Jenny Elliott, one half of Tiny Hearts Farms.

Our featured guests today are back for a second time -- and I always love inviting past guests to the Slow Flowers Podcast so you can hear their "next chapter."

In April, 2015, I invited Jenny Elliott and Luke Franco of Tiny Hearts Farm, based in Copake, NY, to share their story here. In fact, here's a link to that conversation, Episode 189.

A lot has happened in the subsequent three years, which makes me want to ask: Is a flower farmers' three years more like 30 years for the rest of us? Seriously, what Jenny and Luke have accomplished is inspiring and I know it will be instructive to wherever you are today.

Luke Franco, one half of Tiny Hearts Farms

I first learned of Tiny Hearts from famed garden writer and podcaster Margaret Roach (you may recall that she was gardening editor and eventually editorial director for MSL back in its true heyday).

Margaret had recently invited me to be a guest on her popular gardening podcast, A Way to Garden,”  to talk about Slow Flowers.

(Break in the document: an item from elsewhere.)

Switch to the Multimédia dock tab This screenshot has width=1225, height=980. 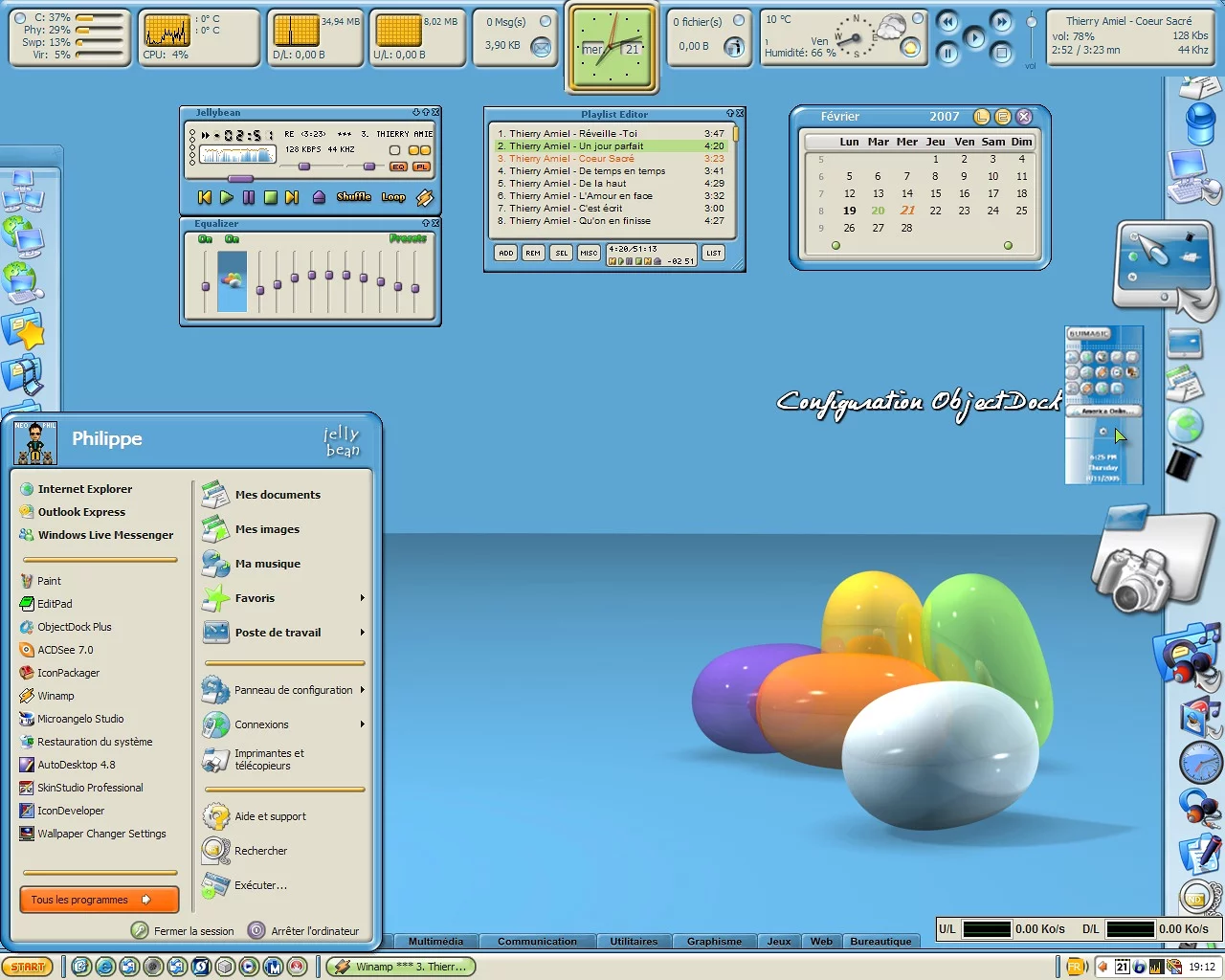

She immediately and proudly shared that her own small Hudson Valley community a few hours north of NYC was home to a new specialty cut flower farm, Tiny Hearts.

It was so nice to have the “a ha” connection already made for Margaret, thanks to Jenny and Luke’s involvement in the local agriculture community of Copake.

I later got to meet Jenny in person at a Slow Flowers Hudson Valley Meet-Up. What a wonderful experience to continue the conversation -- and having Tiny Hearts join the Slow Flowers community was a bonus for me, even though we mostly kept in touch via social media.

Tiny Hearts Farm's charming retail shop and studio in Hillsdale, NY.

It was through Social Media that I learned of Luke and Jenny's more recent news for 2018 -- the birth of their second child and the birth of a new floral venture. You'll hear all about it in today's episode. Here's a little more about Jenny and Luke, in a bio excerpted from their web site's "About" page:

His-and-Her Planting at Tiny Hearts Farm

Jenny Elliott and Luke Franco started what would become Tiny Hearts Farm in the late winter of 2011, when they were offered an acre of land in Westchester County, New York, to grow on. Jenny had been farming vegetables for four or five years at this point, after getting a Masters in musicology and wondering what to do with it. Luke was (and still is) working as a jazz guitarist.

The land belonged to Dick Button, the Olympic figure-skating gold medalist, and Jenny is a winter Olympics fanatic, so it was clearly a good idea to start a farm there, even though they didn’t own so much as a shovel.

The first few years had its challenges—lack of water, fencing, equipment, and housing, being among them—but they were able to start a small, organically managed, hand-scale vegetable and flower farm and saw a measure of success. Jenny and Luke quickly found a niche and love for the flowers and they switched to growing flowers exclusively by their third year, the same year it became clear that they were quickly outgrowing their little farm. To grow the variety and quality of flowers sustainably that they envisioned, more space and better farm infrastructure was needed.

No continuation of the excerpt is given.